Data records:
==========

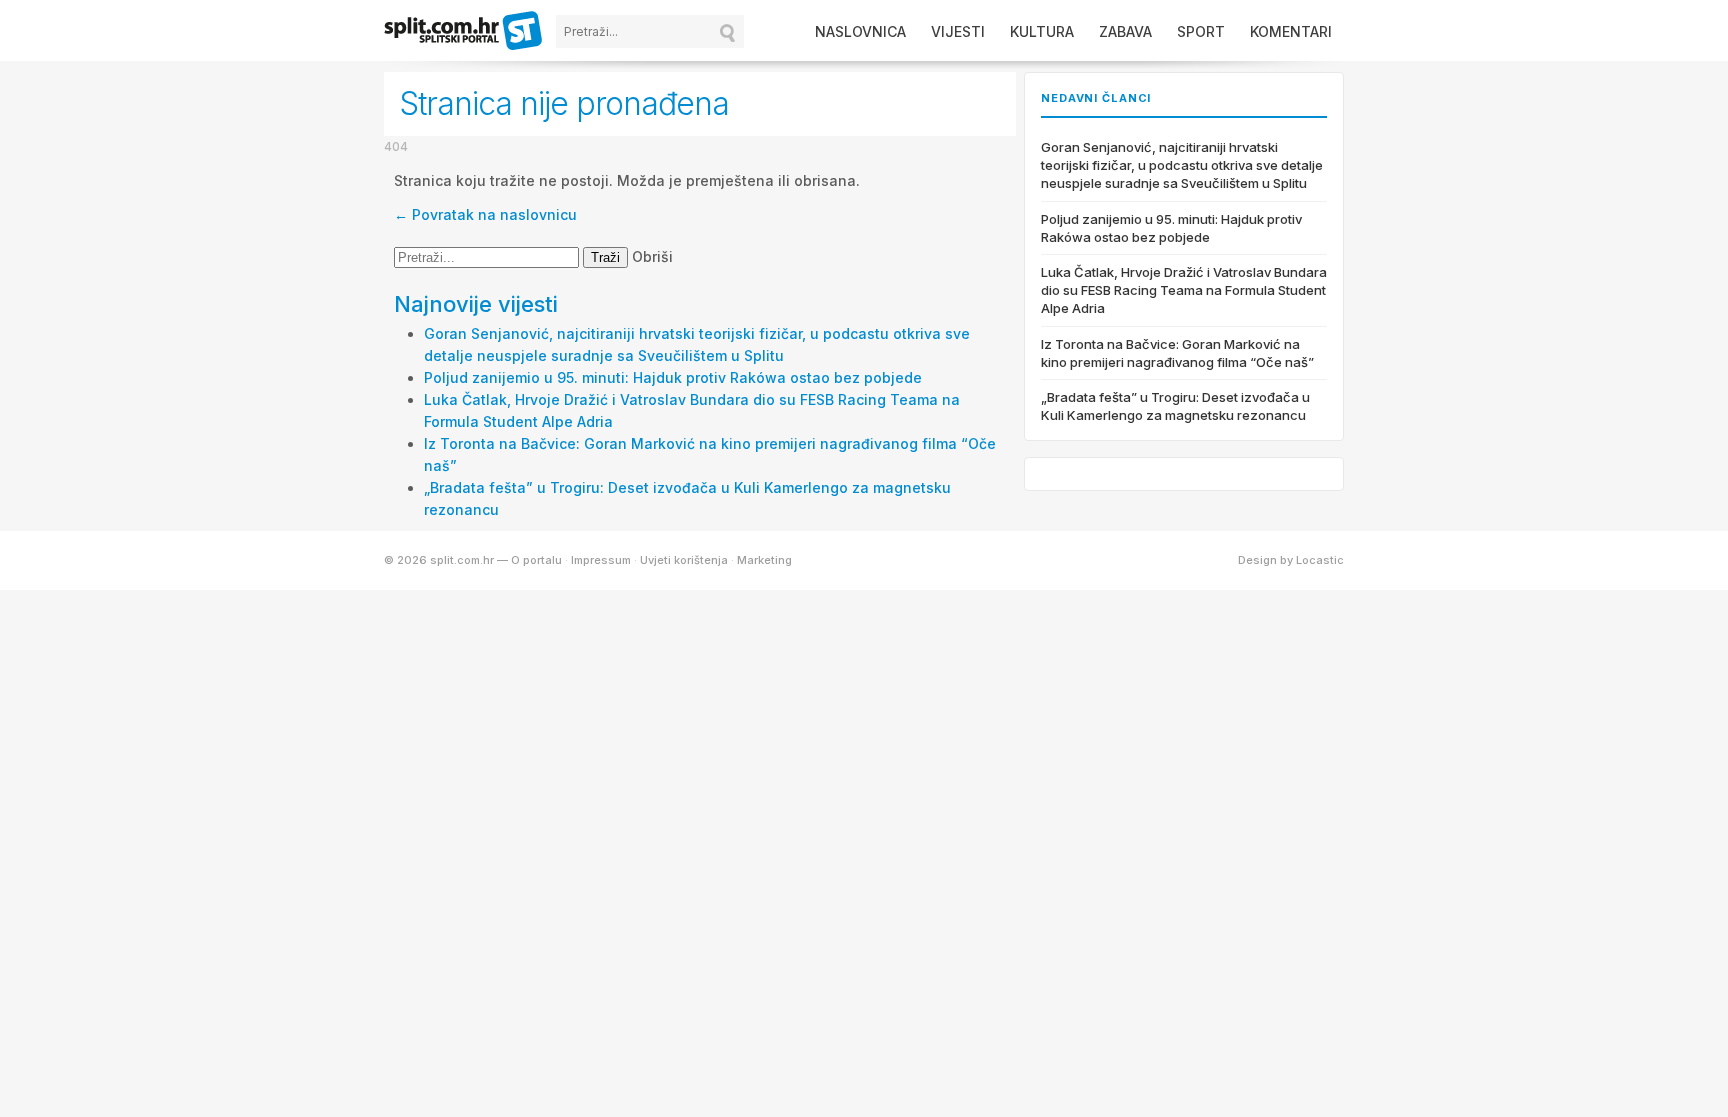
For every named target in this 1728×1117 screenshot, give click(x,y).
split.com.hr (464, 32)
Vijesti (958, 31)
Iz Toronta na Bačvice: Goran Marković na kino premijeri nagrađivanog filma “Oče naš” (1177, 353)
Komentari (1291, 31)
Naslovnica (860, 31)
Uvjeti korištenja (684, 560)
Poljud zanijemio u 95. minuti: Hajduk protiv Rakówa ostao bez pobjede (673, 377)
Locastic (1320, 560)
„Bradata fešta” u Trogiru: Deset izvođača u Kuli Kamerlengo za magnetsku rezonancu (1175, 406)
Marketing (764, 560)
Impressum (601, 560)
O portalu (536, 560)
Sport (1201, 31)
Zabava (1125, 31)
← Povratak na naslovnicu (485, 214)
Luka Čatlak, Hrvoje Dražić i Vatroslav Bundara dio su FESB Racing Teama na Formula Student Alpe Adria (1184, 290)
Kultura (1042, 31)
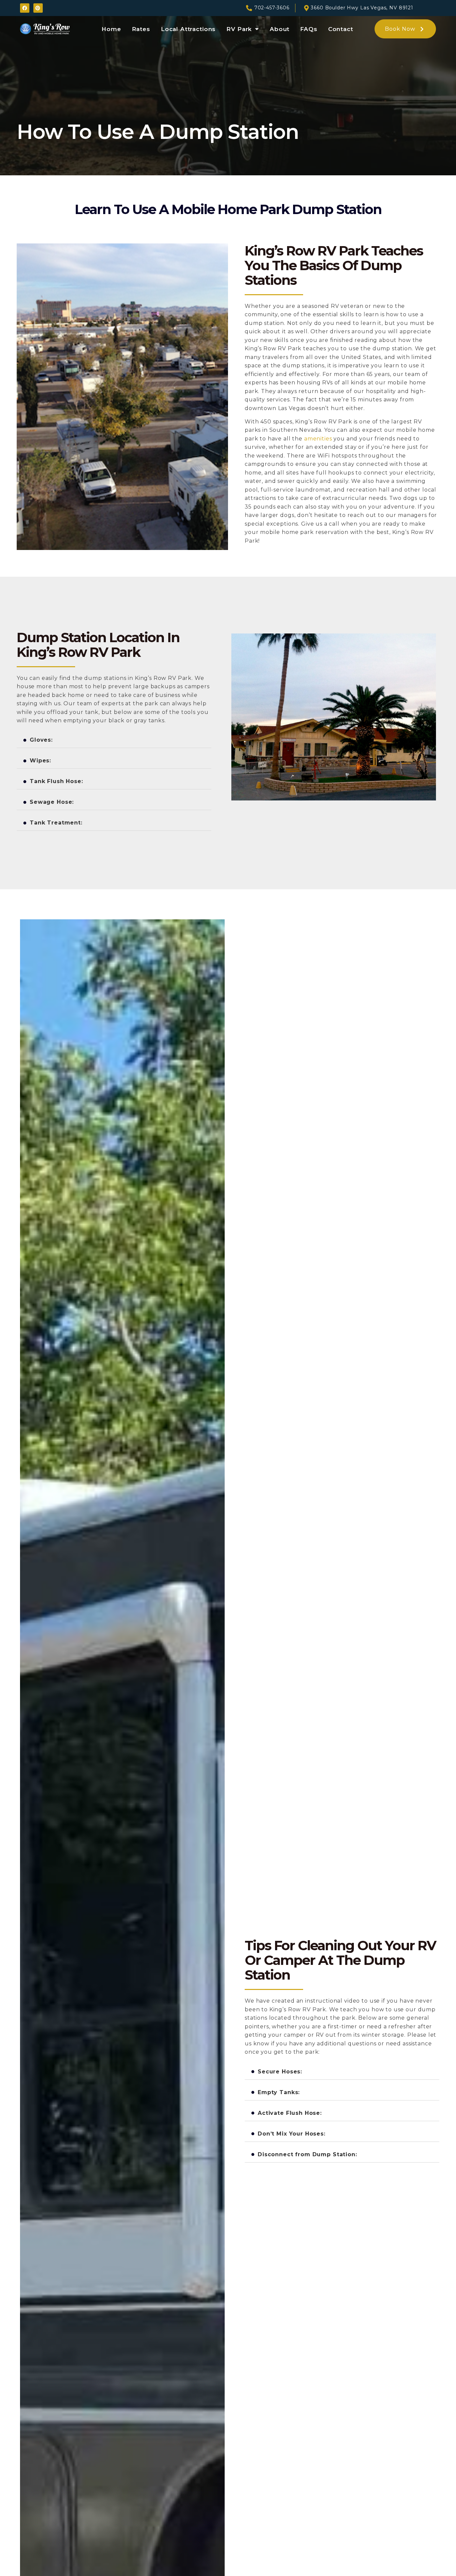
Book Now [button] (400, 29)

==========

> [WHAT TO WORK ON] Quote the data above in full, leaving out the pictures it holds.

> [COMPLETED TASK]
For every named target in this 1728×1117 screenshot, give click(x,y).
split.com.hr (464, 32)
Vijesti (958, 31)
Iz Toronta na Bačvice: Goran Marković na kino premijeri nagrađivanog filma “Oče naš” (1177, 353)
Komentari (1291, 31)
Naslovnica (860, 31)
Uvjeti korištenja (684, 560)
Poljud zanijemio u 95. minuti: Hajduk protiv Rakówa ostao bez pobjede (673, 377)
Locastic (1320, 560)
„Bradata fešta” u Trogiru: Deset izvođača u Kuli Kamerlengo za magnetsku rezonancu (1175, 406)
Marketing (764, 560)
Impressum (601, 560)
O portalu (536, 560)
Sport (1201, 31)
Zabava (1125, 31)
← Povratak na naslovnicu (485, 214)
Luka Čatlak, Hrvoje Dražić i Vatroslav Bundara dio su FESB Racing Teama na Formula Student Alpe Adria (1184, 290)
Kultura (1042, 31)
Book Now [button] (400, 29)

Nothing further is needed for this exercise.